ATTORNEY General and Legal Affairs Minister Basil Williams said the timeline outlined by the Chief Justice (ag) Roxane George-Wiltshire for hearing of the cases on the December 21 vote of no-confidence is reasonable.

On Tuesday, the chief justice (ag) laid out timelines for the Compton Reid application challenging the validity of the vote cast by Charrandass Persaud in the National Assembly on December 21, 2018. The same was done for the application filed by the attorney general challenging passage of the no-confidence motion against the government on the basis that the opposition did not secure a majority as required by the constitution.
For both cases, the chief justice (ag) set aside January 18, 2019 for submissions; January 21, 2019 for rebuttals.

Attorney Anil Nandlall

The first case, which addresses the issue of dual citizenship, will be heard on January 24, 2019.The other matter will be heard on January 25, 2019. The chief justice also noted that on January 23, 2019, a hearing will be held on a petition filed by political commentator Christopher Ram, who wants the High Court to find that the no-confidence motion was validly passed.

Outside the court chambers at the conclusion of the case management session, the attorney general said based on the timeline, there would be no expiration of time as stated by Article 106 (7).

Article 106 (7) states: “Notwithstanding its defeat, the government shall remain in office and shall hold an election within three months, or such longer period as the National Assembly shall by resolution supported by not less than two-thirds of the votes of all the elected members of the National Assembly determine, and shall resign after the President takes the oath of office following the election.”

In his application challenging the passage of the no-confidence motion against the government on the basis that the opposition did not secure a majority as required by the constitution, the attorney general had filed for a conservatory order preserving the status quo ante that the President and all ministers of the government remain in office until the hearing and determination of the questions has also been sought.

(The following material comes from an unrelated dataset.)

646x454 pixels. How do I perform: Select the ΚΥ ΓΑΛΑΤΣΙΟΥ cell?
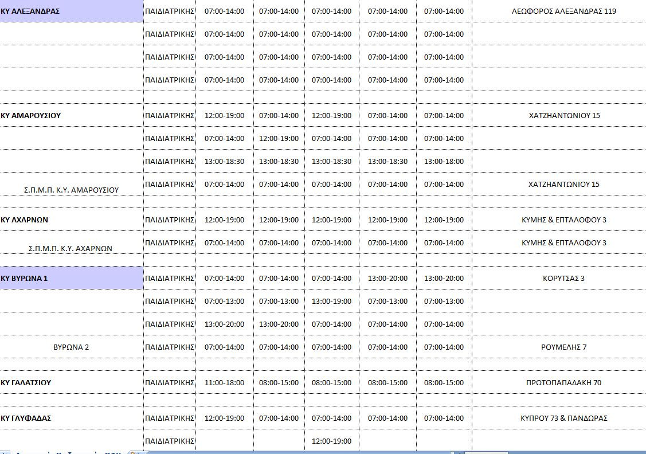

However, on Tuesday, the chief justice said that it was necessary to proceed with the conservatory order on the basis that the case in question would be completed by the end of January.

All written submissions and rebuttals are required by January 18 and 21, 2019 respectively, and the oral arguments will be heard on January 25, 2019.

The New Amsterdam farmer Compton Reid who is challenging the validity of the no-confidence vote

With the timeline set, Minister Williams said he is ready and confident. “For me I have been working on it. It depends on the leader of the opposition; he said he is not filing anything in Christopher Ram’s matter because he supports it. I obviously support the application by Compton Reid [on dual citizenship], so I will develop my application in relation to the requisite majority which we contend was not obtained in breach of Article 106 (6), and so we will try to manage the timeline basically,” he explained.

Today the attorney general is expected to file an additional application, supplementing the one filed by Compton Reid. This Application in Defence will address the contents of Article 70 of the constitution, more so the five-year-term. “All we are saying is that Article 70 is an entrenched position in the constitution. You require 2/3 majority to amend it and that article provides for a five-year term, and only the president who is a part of the government could truncate that term by dissolving or proroguing; but there is no provision by the framers,” he told reporters.

Anil Nandlall, who is representing the interest of the leader of the opposition in all three cases, said he too is satisfied with the timeline given. “I am comfortable. I think all of us should be ready and should be ready before that. I was ready to begin my arguments today,” Nandlall told reporters.

Offering a brief comment after Tuesday’s hearing, Reid, who was present, said he is anxiously awaiting the ruling as he declined to speak extensively with reporters. “We need to wait on the outcome,” he told reporters, while noting that he filed the application because he is “interested in the nation.”